## Material shown
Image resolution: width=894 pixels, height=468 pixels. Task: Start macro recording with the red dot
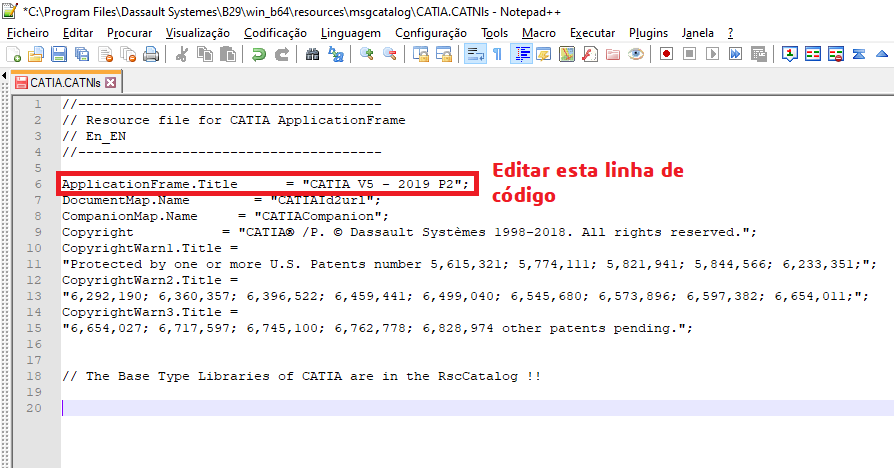(x=665, y=54)
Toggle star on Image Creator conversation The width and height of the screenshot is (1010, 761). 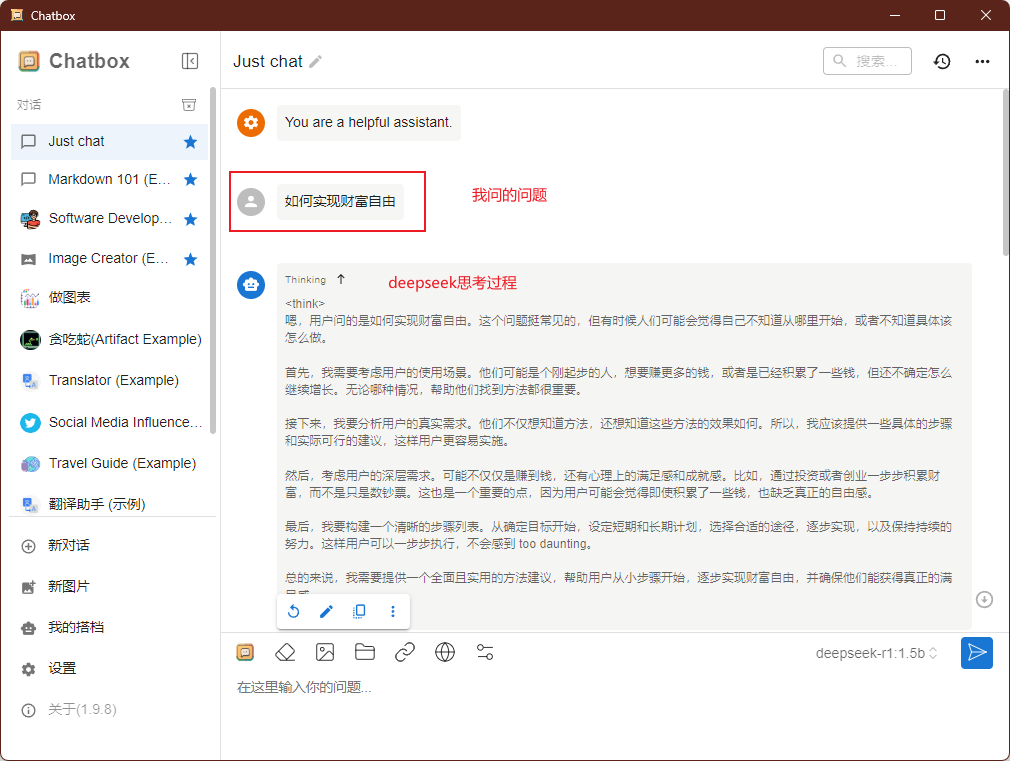click(190, 259)
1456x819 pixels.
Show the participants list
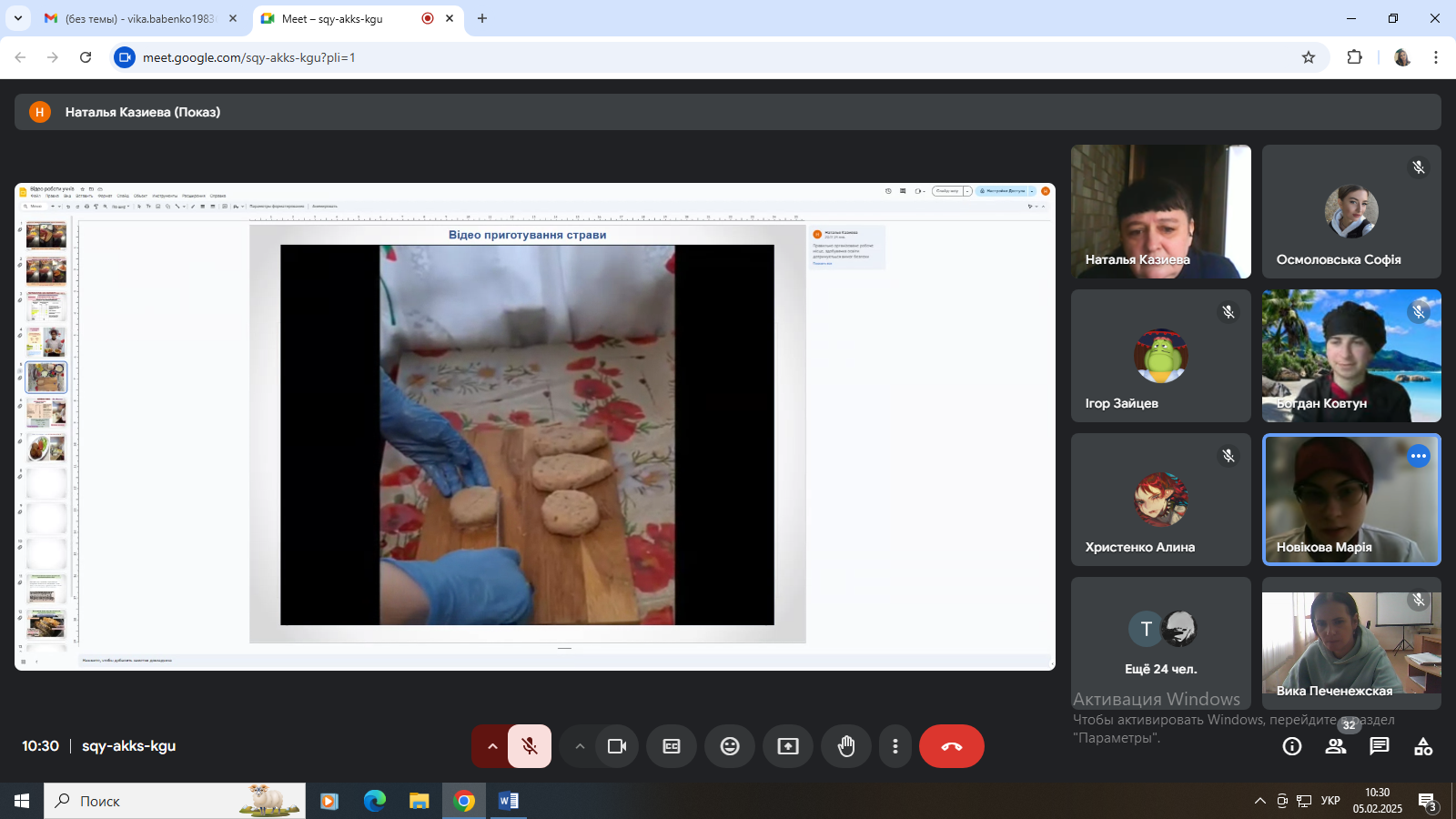pyautogui.click(x=1335, y=746)
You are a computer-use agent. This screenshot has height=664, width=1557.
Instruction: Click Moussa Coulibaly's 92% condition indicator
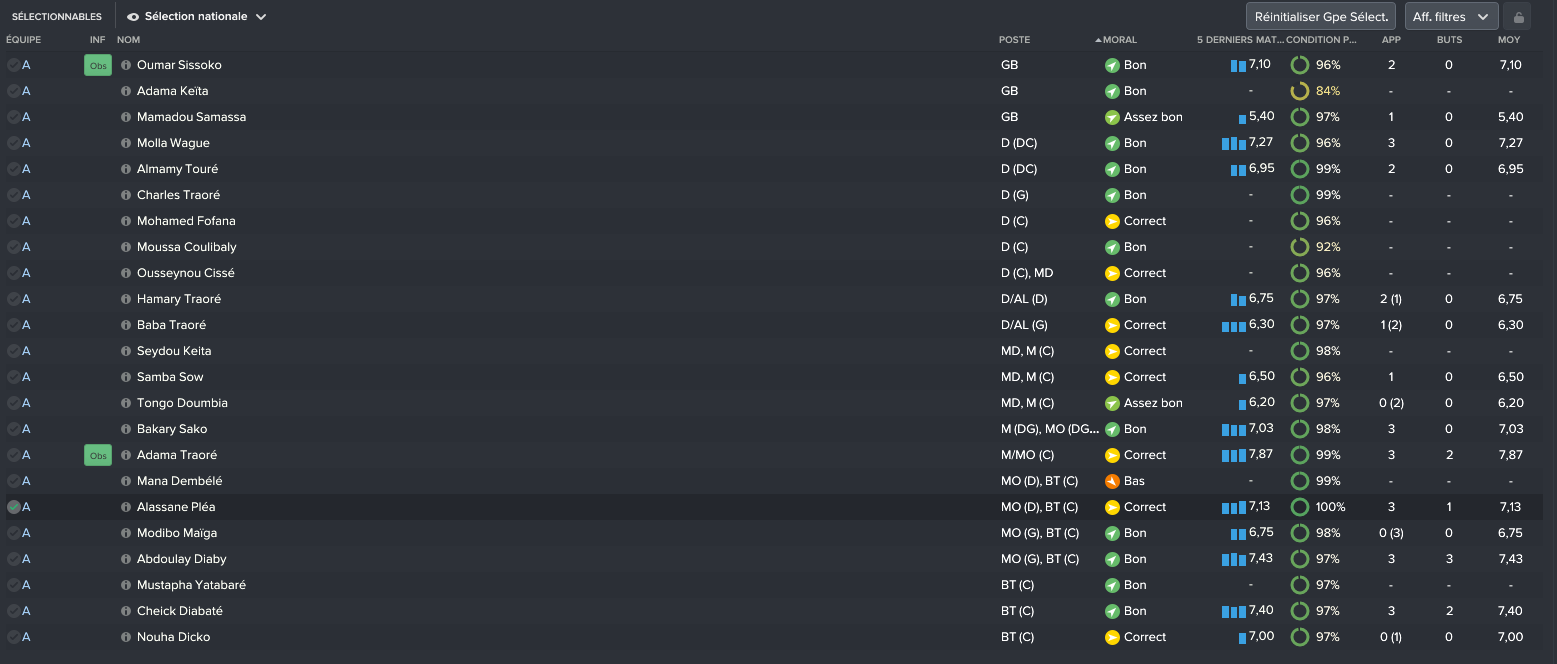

## Work instruction
Copy the entries above exactly from the line with "Show the participants list" down to their last line, both ends included. Do not copy any pictures.

## Answer for this exercise
Show the participants list
pyautogui.click(x=1335, y=746)
You are a computer-use agent. This screenshot has height=664, width=1557.
Instruction: Click Moussa Coulibaly's 92% condition indicator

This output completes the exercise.